[Info-vax] LLVM, volatile and async VMS I/O and system calls
Lawrence D’Oliveiro
lawrencedo99 at gmail.com
Mon Oct 4 03:04:37 EDT 2021
On Monday, October 4, 2021 at 2:45:46 PM UTC+13, Dave Froble wrote:
> On 10/3/2021 7:15 PM, Lawrence D’Oliveiro wrote:
>> On Monday, October 4, 2021 at 7:20:00 AM UTC+13, Dave Froble wrote:
>>> As an example, back in the day, the RSTS Basic+ interpreter had an
>>> interesting quirk.
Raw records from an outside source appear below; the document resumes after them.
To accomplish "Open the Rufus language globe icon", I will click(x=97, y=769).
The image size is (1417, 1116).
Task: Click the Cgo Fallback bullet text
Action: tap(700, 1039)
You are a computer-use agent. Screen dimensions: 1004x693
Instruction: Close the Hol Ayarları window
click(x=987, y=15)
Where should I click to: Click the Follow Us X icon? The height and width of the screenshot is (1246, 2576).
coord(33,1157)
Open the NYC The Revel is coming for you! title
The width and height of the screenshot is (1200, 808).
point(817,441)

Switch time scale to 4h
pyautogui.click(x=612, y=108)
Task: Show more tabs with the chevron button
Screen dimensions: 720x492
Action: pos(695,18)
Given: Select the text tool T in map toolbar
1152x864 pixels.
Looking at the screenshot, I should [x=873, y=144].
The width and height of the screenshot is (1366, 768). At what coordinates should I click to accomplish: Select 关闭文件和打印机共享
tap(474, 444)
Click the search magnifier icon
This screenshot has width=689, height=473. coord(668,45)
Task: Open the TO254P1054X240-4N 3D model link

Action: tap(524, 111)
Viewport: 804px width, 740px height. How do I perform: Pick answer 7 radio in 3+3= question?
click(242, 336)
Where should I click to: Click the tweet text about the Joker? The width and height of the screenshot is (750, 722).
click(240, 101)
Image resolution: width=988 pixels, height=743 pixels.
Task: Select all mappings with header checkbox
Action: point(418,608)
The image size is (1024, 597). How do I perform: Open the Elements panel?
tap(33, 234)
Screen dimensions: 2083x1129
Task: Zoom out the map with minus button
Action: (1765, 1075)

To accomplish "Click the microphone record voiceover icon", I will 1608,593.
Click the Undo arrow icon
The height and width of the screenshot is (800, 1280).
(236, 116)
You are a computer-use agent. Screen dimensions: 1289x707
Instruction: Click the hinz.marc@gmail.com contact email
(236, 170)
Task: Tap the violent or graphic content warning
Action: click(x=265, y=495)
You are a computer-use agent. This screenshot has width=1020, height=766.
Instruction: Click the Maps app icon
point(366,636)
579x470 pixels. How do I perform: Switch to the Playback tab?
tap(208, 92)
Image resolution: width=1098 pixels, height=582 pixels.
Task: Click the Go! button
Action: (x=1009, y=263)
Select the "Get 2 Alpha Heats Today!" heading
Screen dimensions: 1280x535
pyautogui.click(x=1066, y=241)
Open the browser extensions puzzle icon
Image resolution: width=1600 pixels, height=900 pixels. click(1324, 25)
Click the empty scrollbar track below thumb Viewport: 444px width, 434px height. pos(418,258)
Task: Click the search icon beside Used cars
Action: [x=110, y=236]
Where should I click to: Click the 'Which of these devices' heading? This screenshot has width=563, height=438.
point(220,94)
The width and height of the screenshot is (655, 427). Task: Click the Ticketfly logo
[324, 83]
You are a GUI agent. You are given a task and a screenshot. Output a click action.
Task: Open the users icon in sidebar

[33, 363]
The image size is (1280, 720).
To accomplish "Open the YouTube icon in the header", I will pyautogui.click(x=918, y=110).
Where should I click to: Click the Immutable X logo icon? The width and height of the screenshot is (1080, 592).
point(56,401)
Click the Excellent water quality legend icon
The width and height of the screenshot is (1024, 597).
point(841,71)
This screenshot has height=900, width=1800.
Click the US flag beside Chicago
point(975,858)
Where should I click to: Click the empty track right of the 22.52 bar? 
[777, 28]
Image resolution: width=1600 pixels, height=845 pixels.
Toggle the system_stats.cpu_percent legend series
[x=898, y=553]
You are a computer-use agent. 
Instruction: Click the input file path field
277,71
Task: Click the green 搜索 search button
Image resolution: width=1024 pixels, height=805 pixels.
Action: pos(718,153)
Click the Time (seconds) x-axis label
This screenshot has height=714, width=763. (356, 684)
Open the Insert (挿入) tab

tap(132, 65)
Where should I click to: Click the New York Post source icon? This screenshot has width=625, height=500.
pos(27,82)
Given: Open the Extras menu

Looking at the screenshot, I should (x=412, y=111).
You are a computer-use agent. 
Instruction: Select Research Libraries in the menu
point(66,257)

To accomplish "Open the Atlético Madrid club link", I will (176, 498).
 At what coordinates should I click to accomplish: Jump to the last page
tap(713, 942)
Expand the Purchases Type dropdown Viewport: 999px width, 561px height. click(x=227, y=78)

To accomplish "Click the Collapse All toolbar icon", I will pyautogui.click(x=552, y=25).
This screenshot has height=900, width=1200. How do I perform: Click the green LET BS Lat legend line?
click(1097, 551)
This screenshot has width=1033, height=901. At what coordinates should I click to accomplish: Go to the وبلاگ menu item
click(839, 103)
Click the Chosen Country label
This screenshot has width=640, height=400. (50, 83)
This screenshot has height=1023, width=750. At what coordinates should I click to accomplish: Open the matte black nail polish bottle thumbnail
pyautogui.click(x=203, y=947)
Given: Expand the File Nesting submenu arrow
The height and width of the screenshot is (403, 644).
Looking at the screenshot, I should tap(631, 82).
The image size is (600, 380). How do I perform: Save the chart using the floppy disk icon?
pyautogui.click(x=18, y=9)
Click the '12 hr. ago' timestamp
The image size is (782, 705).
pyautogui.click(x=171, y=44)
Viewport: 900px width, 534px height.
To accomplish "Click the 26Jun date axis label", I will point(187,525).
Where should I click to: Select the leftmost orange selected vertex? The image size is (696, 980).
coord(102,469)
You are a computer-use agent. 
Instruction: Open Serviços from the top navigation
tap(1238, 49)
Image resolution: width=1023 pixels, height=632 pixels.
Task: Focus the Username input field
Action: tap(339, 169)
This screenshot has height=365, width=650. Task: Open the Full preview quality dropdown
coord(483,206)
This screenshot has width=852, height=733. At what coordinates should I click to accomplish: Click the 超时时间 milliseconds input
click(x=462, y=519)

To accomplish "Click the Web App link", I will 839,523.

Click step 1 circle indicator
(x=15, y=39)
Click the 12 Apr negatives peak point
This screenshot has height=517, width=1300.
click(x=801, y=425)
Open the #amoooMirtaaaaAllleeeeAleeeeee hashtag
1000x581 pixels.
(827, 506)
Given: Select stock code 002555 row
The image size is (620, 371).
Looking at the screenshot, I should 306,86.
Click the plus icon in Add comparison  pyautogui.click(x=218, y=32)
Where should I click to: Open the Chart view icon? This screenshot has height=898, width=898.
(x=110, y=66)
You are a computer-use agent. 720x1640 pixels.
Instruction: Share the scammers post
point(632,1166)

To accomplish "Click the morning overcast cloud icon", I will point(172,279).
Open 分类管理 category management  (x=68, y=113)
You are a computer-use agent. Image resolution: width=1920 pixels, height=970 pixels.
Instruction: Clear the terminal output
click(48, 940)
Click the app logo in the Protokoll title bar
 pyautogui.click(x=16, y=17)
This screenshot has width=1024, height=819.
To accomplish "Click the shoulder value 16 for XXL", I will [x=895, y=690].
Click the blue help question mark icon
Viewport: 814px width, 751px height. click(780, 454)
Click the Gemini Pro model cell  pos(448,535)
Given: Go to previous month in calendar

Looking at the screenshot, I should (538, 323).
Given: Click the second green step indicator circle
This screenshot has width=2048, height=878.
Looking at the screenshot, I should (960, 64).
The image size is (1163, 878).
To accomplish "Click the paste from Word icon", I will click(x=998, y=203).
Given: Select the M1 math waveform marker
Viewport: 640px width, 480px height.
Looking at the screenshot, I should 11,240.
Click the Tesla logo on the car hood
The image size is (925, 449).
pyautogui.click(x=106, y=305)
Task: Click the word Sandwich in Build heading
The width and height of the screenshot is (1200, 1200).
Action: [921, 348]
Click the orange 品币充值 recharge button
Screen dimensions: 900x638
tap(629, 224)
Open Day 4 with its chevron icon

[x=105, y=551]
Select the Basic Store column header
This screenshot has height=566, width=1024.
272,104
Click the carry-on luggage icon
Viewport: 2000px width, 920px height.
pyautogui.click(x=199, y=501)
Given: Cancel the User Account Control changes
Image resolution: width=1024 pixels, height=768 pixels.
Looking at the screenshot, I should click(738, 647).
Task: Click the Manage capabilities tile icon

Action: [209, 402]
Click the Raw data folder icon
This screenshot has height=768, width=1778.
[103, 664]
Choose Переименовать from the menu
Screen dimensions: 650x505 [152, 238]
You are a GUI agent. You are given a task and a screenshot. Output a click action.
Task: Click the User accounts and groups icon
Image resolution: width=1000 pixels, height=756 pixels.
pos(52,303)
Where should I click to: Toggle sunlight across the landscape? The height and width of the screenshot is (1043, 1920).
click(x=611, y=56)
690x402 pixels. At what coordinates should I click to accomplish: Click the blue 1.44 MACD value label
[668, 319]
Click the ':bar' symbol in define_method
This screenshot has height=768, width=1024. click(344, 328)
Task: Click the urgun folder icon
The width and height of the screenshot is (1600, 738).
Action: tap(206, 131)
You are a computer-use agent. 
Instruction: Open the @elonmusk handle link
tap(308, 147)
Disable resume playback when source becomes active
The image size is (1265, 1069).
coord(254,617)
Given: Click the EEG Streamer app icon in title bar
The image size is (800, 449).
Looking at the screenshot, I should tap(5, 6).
For example:
>>>
>>> A = "abc"
>>> B = A
>>>
>>> One would expect the value in A to be placed in the location where the
>>> pointer to B points. However, Basic+ would change the pointer to B to
>>> the value of the pointer to A, thus losing the old location of B. I
>>> think this happened with strings, don't really remember, it has been a
>>> very long time.
>>>
>>> Now consider that the pointer to B was in an I/O buffer. After the
>>> operation, B would no longer be pointing into the I/O buffer. Perhaps
>>> not such a good thing. (Actually a horrible thing!)
>>
>> Isn’t that what LSET and RSET were for?
>>
> Yes. Not much used anymore.
But it is the correct solution, within the BASIC-PLUS family at least, to the problem of updating a string within an existing buffer, is it not? Rather than resorting to non-obvious hacky magic tricks like concatenating a null string.